Code for the paper Greed is All You Need: An Evaluation of Tokenizer Inference Methods
Python packages are listed in requirements.txt. This code does not require GPU\TPU.
The benchmark supports tokenizers which are serialized into a HuggingFace json format. In addition, we've added support for some custom inference methods (greedy longest suffix, greedy lognest token, etc.). The json files we've used for the paper will be added soon as examples.
The resources we've used for the evaluation are in the resources folder.
Resource | Reference |
---|---|
LADEC | paper |
MorphoLex | paper |
MorphyNet | paper |
DagoBert | paper |
UniMorph | paper |
UnBlend | paper |
CompoundPiece | paper |
Cognitive data | paper |
tokenization-scorer | paper |
Execute main.py
from its working directory.
arguments:
--tokenizers: a path to a txt file containing paths to tokenizers config files in JSON format. Default is tokenizers.txt in the working directory.

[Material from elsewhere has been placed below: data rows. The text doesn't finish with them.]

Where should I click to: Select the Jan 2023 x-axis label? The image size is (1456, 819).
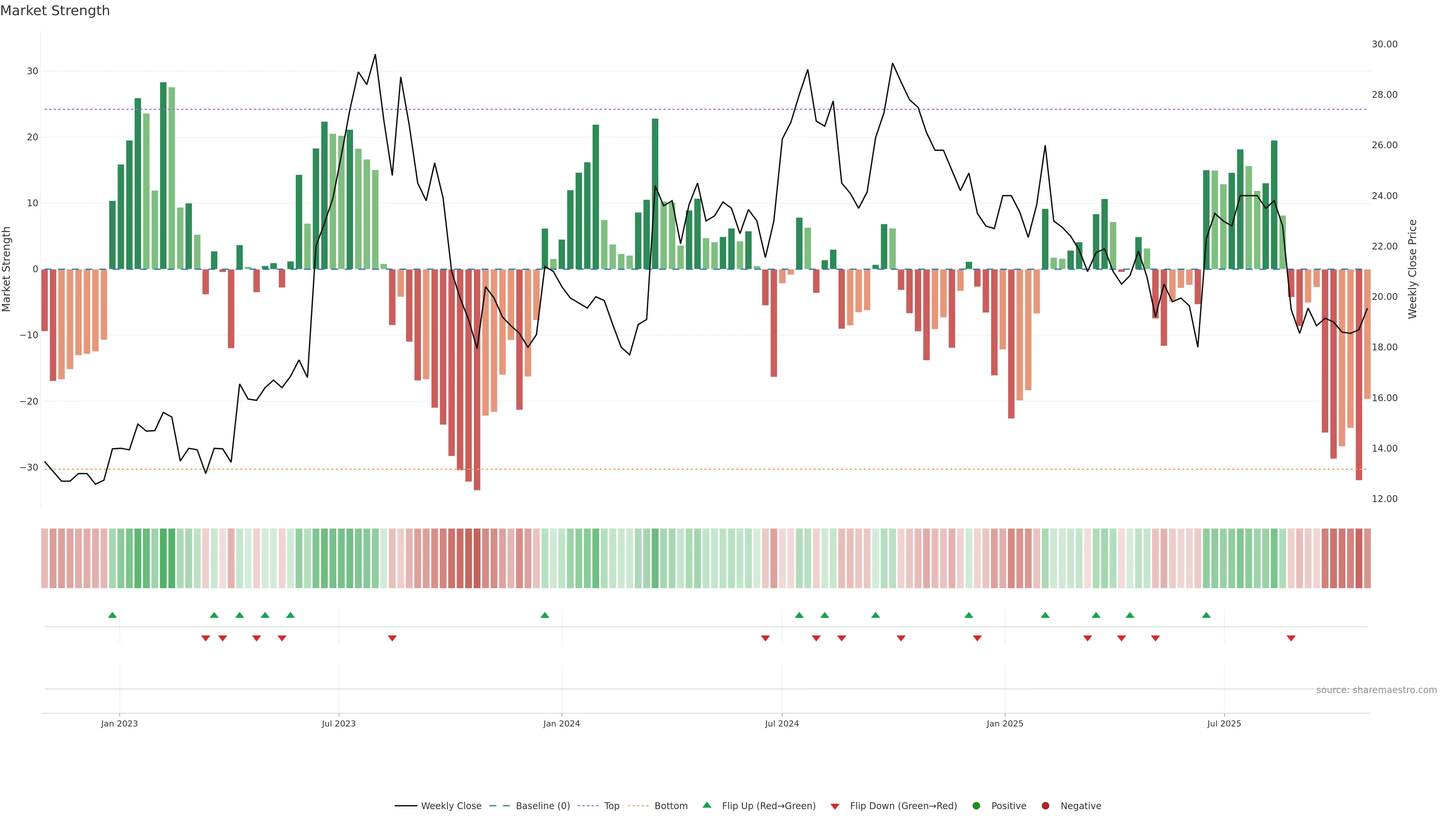tap(119, 723)
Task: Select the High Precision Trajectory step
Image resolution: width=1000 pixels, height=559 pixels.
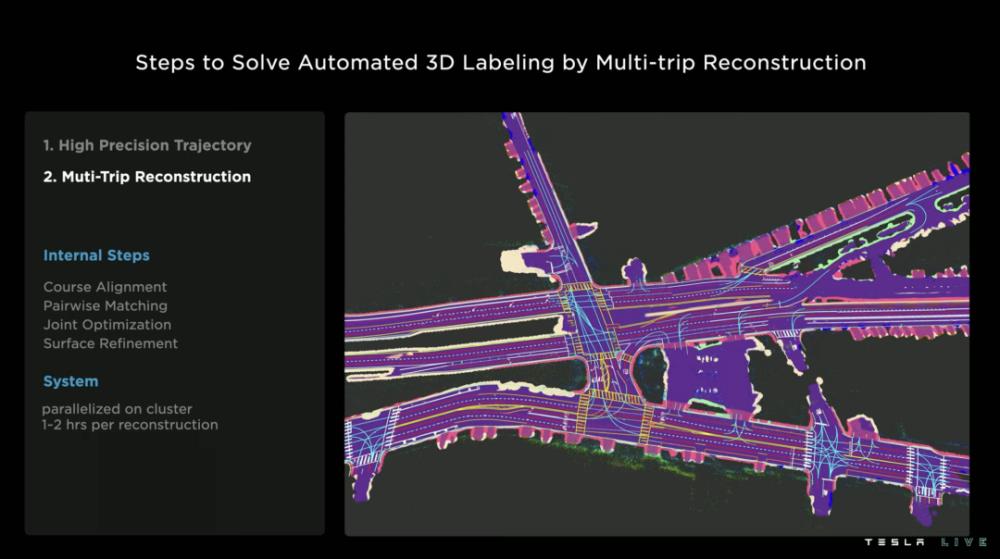Action: 147,145
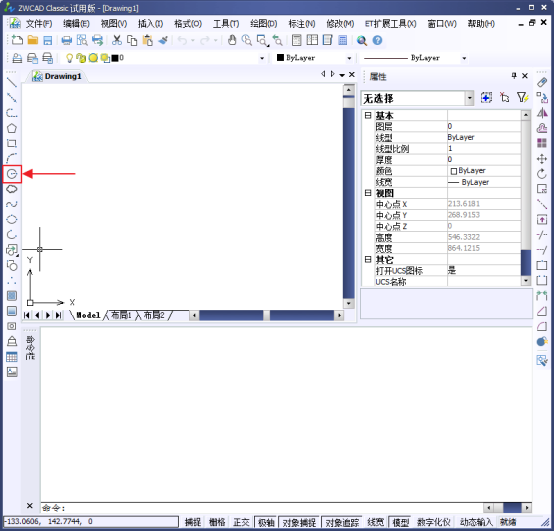Click the 动态输入 status bar button
The width and height of the screenshot is (554, 531).
(x=476, y=522)
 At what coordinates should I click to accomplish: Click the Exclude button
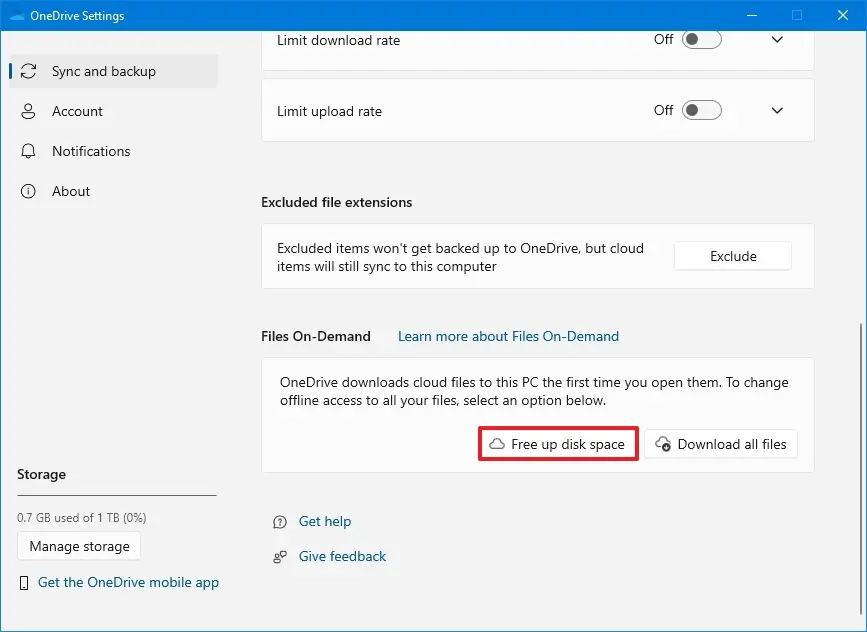(x=732, y=256)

--compare: a boolean argument for comparing the segmentation difference between inference methods. Default is False. If enabled make sure the default segmentation is the first path in the tokenizers paths file (and that the vocabulary is shared by all tokenizers).
Example:
python main.py \
--tokenizers tokenizers.txt
@misc{uzan2024greed,
title={Greed is All You Need: An Evaluation of Tokenizer Inference Methods},
author={Omri Uzan and Craig W. Schmidt and Chris Tanner and Yuval Pinter},
year={2024},
eprint={2403.01289},
archivePrefix={arXiv},
primaryClass={cs.CL}
}